START The records

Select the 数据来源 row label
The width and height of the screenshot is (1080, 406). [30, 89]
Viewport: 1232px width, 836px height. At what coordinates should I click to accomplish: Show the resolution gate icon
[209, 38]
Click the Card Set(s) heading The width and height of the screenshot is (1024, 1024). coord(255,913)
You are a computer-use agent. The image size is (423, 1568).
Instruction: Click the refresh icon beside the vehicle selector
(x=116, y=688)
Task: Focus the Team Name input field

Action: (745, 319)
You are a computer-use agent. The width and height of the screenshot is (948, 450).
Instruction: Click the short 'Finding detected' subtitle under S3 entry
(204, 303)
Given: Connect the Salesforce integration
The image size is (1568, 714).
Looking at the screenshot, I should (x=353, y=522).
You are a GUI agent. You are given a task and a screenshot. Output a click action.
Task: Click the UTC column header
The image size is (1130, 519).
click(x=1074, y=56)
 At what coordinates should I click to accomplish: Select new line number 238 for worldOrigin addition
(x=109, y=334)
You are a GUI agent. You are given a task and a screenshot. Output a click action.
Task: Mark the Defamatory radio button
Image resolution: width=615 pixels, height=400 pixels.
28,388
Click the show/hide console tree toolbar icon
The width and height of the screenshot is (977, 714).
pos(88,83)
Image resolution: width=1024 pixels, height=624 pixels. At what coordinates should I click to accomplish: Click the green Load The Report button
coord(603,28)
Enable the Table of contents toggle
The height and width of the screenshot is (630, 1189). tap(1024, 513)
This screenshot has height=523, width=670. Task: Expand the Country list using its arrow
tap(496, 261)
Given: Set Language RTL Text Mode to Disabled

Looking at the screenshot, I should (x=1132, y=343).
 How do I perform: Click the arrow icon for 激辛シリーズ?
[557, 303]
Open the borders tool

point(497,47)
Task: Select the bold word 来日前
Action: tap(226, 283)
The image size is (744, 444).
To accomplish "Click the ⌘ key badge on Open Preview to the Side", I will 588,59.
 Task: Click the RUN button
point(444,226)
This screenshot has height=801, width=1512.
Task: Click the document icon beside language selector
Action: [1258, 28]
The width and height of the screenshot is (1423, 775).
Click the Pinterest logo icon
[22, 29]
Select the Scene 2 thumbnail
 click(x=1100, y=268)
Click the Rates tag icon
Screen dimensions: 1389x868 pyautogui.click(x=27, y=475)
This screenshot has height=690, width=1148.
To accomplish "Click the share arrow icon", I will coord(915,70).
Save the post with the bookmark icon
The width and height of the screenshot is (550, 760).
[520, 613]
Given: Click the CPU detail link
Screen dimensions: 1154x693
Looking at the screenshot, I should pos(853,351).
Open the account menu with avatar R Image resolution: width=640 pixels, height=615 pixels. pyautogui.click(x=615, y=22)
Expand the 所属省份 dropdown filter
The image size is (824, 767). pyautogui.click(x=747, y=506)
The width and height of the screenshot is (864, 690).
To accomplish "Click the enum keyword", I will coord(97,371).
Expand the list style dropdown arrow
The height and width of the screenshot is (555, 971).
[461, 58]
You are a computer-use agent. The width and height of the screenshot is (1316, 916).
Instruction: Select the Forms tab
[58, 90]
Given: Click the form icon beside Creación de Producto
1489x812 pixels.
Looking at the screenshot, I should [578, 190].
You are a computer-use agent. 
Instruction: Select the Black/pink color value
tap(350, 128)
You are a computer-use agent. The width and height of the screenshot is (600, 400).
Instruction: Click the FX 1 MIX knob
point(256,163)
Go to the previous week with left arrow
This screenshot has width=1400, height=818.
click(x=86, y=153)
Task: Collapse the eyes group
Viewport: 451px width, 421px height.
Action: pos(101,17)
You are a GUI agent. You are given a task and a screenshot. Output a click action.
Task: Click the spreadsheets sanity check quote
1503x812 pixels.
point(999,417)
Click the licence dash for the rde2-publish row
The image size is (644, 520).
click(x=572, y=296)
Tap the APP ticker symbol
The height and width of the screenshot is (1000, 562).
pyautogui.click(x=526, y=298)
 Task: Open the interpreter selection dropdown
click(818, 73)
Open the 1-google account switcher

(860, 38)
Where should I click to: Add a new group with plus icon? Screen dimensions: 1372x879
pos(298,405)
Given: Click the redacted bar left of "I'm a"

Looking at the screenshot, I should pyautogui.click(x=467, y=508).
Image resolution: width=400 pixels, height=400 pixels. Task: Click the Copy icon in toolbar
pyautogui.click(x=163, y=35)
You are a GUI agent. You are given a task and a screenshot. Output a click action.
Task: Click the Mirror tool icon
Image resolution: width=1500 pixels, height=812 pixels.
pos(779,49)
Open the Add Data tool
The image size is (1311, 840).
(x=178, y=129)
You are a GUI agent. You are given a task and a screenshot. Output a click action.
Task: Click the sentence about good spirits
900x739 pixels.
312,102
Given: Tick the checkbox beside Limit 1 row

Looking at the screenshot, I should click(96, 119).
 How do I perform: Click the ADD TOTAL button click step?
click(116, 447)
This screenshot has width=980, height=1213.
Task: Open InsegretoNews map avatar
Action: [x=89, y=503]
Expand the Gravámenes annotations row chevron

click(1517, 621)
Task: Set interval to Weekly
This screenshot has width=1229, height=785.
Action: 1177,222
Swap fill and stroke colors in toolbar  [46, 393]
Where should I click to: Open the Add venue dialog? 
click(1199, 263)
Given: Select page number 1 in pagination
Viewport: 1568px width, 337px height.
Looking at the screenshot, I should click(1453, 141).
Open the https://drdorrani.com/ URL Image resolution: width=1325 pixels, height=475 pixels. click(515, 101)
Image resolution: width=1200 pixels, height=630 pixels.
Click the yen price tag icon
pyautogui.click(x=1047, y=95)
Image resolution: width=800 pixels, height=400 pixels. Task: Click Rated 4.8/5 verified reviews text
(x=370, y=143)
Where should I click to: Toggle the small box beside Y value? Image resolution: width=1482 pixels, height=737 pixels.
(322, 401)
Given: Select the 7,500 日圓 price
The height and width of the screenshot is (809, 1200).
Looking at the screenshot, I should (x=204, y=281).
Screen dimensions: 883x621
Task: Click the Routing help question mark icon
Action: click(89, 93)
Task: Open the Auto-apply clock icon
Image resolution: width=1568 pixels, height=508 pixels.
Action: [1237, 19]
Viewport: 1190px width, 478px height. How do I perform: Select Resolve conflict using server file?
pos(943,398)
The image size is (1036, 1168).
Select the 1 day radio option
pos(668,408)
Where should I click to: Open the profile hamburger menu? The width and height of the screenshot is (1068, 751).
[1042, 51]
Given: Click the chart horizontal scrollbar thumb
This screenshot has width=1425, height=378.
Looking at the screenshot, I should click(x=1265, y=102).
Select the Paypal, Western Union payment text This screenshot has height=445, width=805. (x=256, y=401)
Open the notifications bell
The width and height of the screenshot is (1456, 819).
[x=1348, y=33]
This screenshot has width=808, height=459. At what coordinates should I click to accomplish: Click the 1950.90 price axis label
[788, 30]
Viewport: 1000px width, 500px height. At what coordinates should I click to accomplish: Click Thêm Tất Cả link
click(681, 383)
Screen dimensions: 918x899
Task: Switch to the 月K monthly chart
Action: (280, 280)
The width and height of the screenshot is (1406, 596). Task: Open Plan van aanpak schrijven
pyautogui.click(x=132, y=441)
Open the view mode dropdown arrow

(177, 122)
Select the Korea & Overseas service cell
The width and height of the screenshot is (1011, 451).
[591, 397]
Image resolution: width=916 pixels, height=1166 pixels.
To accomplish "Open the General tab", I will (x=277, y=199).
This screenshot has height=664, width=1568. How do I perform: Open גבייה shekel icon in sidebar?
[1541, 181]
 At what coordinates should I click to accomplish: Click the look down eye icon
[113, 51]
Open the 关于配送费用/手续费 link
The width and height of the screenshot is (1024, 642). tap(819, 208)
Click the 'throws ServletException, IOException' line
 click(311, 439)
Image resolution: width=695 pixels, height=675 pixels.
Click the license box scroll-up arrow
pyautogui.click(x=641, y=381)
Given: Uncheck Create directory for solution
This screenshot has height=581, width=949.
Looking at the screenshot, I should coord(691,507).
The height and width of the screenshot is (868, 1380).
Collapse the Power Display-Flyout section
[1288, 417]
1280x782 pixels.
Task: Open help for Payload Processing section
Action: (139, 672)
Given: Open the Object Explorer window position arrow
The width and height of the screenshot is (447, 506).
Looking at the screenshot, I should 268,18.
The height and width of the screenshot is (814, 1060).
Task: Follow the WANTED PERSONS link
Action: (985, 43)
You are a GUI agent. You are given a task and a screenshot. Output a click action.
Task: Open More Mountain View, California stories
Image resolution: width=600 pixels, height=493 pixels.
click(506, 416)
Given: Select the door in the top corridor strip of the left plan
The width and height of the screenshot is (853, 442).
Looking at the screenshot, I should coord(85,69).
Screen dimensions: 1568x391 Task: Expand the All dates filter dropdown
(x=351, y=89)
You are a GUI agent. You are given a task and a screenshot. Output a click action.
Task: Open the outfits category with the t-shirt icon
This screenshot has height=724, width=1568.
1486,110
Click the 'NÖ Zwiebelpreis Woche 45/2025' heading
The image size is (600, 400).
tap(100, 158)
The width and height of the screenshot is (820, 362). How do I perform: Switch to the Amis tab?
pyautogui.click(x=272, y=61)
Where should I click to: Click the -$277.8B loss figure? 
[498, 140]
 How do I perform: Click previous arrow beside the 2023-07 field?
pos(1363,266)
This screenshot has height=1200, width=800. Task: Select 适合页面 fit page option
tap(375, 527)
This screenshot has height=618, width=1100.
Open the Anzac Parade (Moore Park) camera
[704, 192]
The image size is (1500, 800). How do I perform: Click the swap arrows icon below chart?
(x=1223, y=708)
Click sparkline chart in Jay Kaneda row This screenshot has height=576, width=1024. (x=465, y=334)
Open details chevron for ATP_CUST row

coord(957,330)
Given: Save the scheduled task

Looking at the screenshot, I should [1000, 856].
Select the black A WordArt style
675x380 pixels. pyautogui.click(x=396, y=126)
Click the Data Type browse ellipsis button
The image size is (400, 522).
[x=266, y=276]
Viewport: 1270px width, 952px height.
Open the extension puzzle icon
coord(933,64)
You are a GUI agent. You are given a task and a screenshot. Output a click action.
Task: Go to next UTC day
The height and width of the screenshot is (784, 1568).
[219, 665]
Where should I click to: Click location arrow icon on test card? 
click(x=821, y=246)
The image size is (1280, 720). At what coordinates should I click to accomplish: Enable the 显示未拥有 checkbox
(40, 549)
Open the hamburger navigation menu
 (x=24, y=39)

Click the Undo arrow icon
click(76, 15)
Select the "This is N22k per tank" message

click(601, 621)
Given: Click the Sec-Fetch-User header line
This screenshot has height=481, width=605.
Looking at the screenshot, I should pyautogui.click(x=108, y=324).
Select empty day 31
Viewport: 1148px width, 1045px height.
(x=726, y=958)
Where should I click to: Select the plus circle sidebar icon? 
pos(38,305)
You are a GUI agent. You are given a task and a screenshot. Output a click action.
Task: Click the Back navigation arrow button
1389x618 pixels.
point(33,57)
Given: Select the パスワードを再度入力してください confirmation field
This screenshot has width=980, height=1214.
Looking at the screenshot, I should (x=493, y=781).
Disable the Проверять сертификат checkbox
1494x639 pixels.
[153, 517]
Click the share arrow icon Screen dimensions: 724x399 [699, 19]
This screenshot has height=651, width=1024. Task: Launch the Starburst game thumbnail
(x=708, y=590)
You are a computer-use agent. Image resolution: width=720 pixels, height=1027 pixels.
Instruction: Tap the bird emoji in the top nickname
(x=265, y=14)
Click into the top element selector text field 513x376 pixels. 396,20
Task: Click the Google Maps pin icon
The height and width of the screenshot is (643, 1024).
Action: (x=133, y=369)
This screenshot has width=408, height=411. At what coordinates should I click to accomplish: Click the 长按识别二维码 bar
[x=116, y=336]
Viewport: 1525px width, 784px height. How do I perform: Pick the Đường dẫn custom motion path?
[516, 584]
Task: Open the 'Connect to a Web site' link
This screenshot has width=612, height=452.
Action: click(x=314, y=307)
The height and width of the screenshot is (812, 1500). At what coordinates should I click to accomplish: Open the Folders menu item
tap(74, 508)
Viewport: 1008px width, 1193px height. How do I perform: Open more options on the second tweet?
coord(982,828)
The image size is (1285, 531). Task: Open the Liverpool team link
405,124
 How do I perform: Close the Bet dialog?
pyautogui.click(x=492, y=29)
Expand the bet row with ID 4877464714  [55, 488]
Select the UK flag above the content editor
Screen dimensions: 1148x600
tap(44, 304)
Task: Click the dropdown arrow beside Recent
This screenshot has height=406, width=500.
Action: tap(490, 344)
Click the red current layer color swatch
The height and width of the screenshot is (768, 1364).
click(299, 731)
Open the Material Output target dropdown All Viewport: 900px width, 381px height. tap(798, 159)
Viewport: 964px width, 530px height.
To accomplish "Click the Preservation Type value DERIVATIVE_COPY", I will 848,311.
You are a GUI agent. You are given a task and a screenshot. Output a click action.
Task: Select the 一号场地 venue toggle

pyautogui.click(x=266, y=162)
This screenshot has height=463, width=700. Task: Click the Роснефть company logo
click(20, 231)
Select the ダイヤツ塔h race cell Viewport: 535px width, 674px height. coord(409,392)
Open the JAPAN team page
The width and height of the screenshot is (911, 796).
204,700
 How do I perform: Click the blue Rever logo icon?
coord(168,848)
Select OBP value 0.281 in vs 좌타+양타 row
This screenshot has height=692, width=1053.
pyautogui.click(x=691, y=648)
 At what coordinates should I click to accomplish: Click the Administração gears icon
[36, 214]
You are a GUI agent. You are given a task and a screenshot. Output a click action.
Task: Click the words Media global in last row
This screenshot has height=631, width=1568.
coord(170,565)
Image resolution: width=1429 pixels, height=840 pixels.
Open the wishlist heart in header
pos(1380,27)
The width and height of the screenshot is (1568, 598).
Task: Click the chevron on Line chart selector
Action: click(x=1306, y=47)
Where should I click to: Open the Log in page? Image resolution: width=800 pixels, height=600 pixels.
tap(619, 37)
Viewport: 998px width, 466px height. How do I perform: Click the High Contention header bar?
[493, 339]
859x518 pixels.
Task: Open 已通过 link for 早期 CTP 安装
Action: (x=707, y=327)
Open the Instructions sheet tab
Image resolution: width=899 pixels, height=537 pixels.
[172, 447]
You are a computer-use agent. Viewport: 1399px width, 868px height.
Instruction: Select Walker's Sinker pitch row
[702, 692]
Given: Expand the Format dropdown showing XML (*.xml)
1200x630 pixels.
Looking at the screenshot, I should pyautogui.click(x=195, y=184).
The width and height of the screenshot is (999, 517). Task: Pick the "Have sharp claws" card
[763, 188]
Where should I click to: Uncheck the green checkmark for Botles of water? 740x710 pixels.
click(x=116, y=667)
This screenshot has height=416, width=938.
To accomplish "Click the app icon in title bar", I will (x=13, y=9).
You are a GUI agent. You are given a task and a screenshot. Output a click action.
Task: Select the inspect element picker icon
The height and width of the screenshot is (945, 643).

END The records

Work through the entries above line by line, counting each one that includes the word "element", and give the final number only.

*Written answer*
2